Weight Loss Linked To Premature Death In Older Adults, New Study Finds


New research has shed light on the potential risks associated with weight loss in old age, suggesting that unintentional shedding of pounds could be linked to premature death.

A study published in the April 10 copy of JAMA Network Open examined the relationship between changes in body weight and longevity among health older adults, including 16,703 individuals aged 70 and above in Australia and 2,411 people aged 65 and older in the United States. Notably, none of the participants had known conditions associated with premature death in older adults, such as cardiovascular disease, dementia, physical disabilities, or life-limiting chronic illnesses.

Over an average follow-up period of 4.4 years, the study observed a concerning trend: weight loss of at least 5 percent was associated with a 33 percent higher mortality risk for men and a 26 percent higher mortality risk for women. Even more alarming was the discovery that weight loss of at least 10 percent led to an almost tripled mortality risk for men and a more than doubled mortality risk for women.

Senior research fellow at the School of Public Health and Preventive Medicine at Monash University in Melbourne, Australia, and lead study author, Sultana Monira Hussain, MBBS, PhD, MPH,  said, “It is important for older adults to be aware that even a small weight loss of 5 percent, especially in the absence of any evident disease, can significantly increase the risk of mortality.”

The implications of this finding are significant. If individuals experience unintentional weight loss, it is essential for them to consult their primary care provider promptly. Such weight loss might act as an early warning sign of undiagnosed health problems that could hasten death, explains Dr. Hussain.

Could Premature Death Be Caused By Unintentional Weight Loss?

Upon examining causes of death among older adults, the researchers uncovered a connection between weight loss and increased mortality from both cardiovascular disease and cancer.

For instance, a weight loss of at least 10 percent correlated with a more than tripled risk of death from cancer among men and an almost tripled risk for women. Similarly, weight loss of at least 10 percent was associated with a more than tripled risk of death from cardiovascular disease among men and an almost doubled risk for women.

However, it’s important to note that the study was not a controlled experiment designed to establish a direct causal relationship between weight loss and premature death.

One major limitation of the study is that researchers lacked the necessary data on why people lost weight. Although, the team did note that weight loss surgery – which is a main cause of weight loss for younger individuals – is hardly ever done in older adults.

Another limitation of the study is that the research team lacked data on any changes that may have occurred in their physical activity levels, which could have had an impact on both body weight and overall health throughout the study period.

Unintentional Weight Loss in Older Adults May Be Sign of Underlying Health Issues

Unintentional weight loss in older adults may signal underlying medical issues that require attention. Malnutrition could be one possible cause, leading to physical weakness, reduced mobility, fatigue, and heightened vulnerability to infections and chronic illnesses, explains Bellal Joseph, MD, a professor of surgery at the University of Arizona College of Medicine in Tucson. Notably, Dr. Joseph was not involved in the new study.

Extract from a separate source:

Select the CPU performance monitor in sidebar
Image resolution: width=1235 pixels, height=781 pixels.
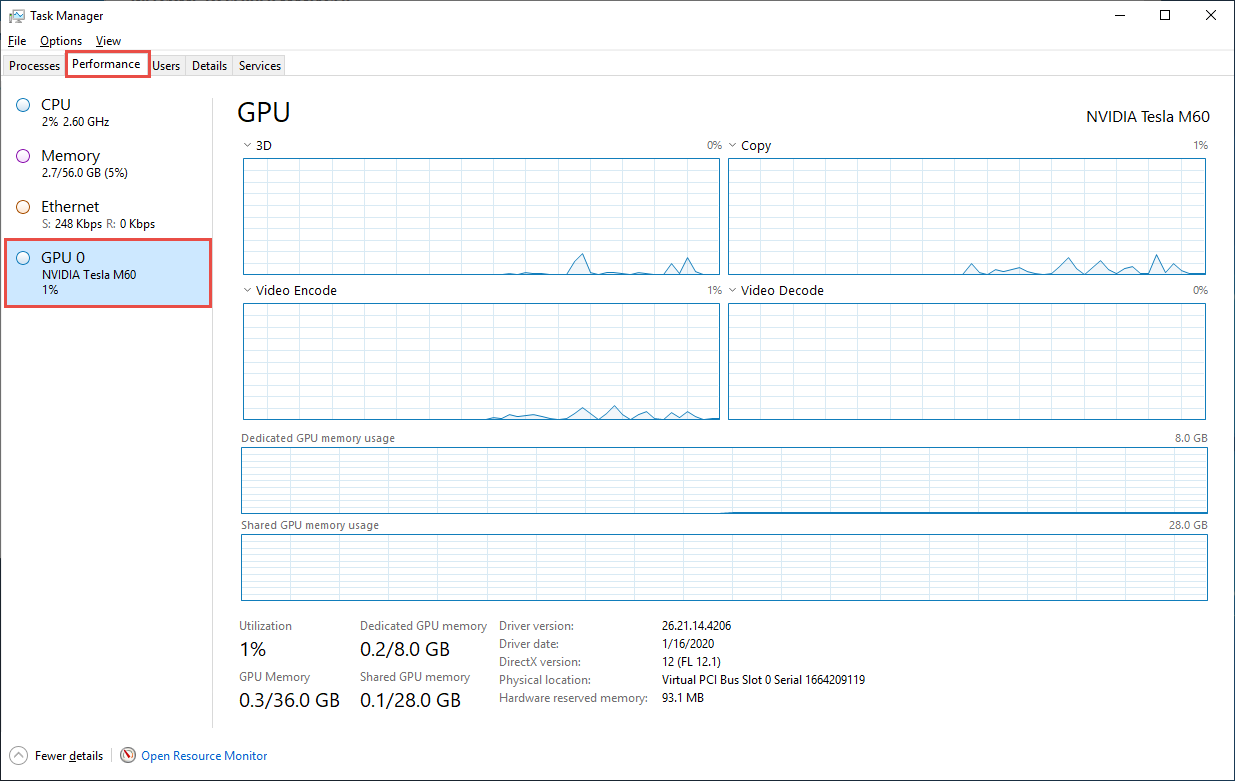[55, 112]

Additionally, weight loss might be indicative of frailty, a syndrome linked to the depletion of physiological reserves with age, resulting in an increased risk of falls, disability, and susceptibility to various stressors, Dr. Joseph adds.

Moreover, the loss of muscle mass due to weight loss can weaken the body and contribute to frailty among older adults. It can also be a sign of depression, anxiety, or other mental health issues, explains Dr. Joseph.

“If left untreated, any of these can lead to further physical decline and even premature death. Therefore, it is essential to consult with a doctor to determine the cause of the weight loss and take steps to address any underlying issues, even if the older adult appears to be healthy and has no chronic medical conditions,” Dr. Joseph says.

In summary, while the study underscores the potential risks of unintentional weight loss in old age, further research is needed to fully understand the underlying mechanisms and the most effective ways to address this concern among older adults.